[DATA FOR THIS EXERCISE]
'''

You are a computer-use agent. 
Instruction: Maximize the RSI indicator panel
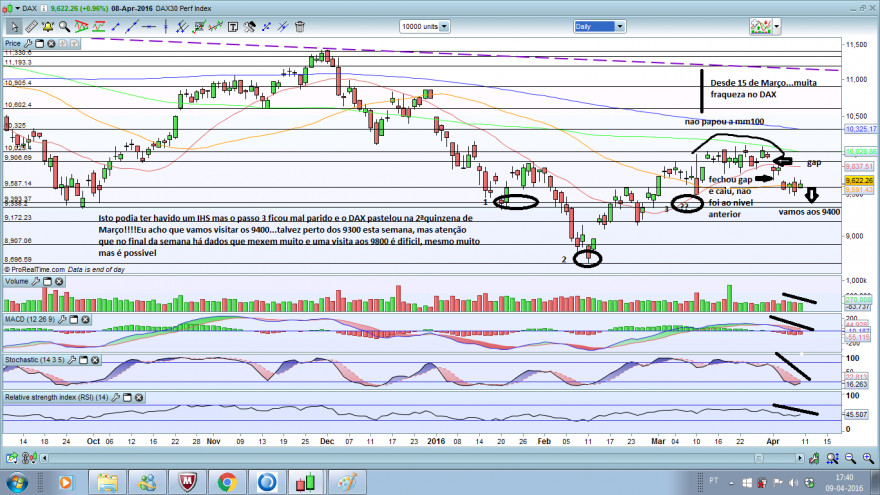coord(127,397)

'''
'''

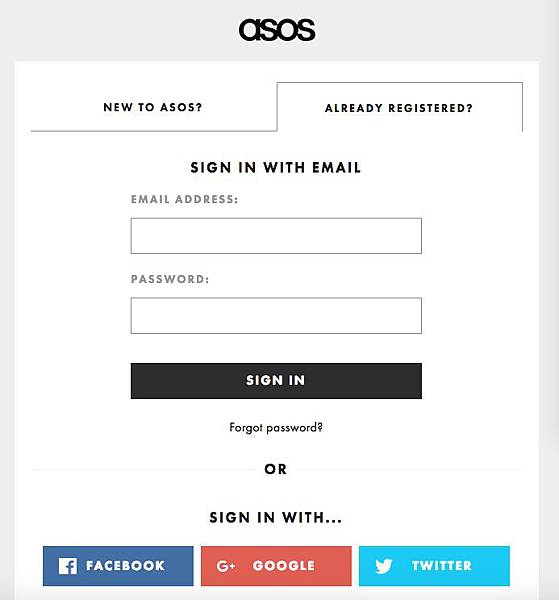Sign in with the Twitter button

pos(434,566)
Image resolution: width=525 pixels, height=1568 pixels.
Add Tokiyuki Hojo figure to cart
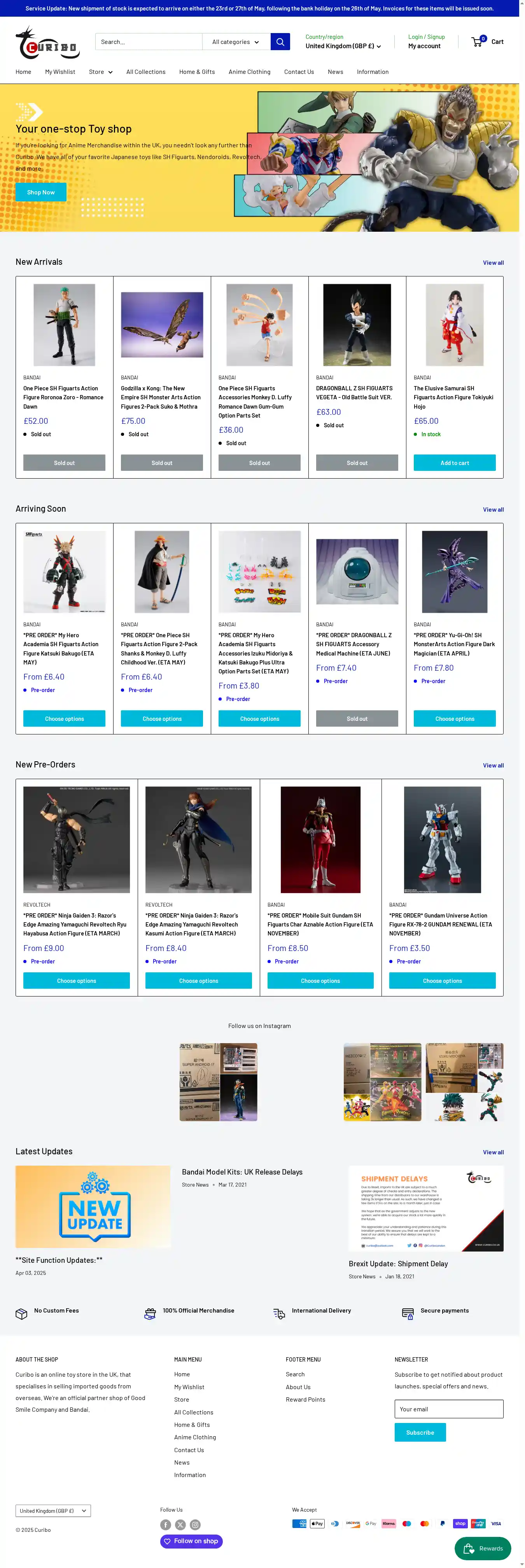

'''

[GOAL OF THE EXERCISE] Please give an exact copy of the entries above, from the line with "Image resolution: width=525" down to the line with "Add Tokiyuki Hojo figure to cart", inclusive, and nothing else.

[ANSWER BOX]
Image resolution: width=525 pixels, height=1568 pixels.
Add Tokiyuki Hojo figure to cart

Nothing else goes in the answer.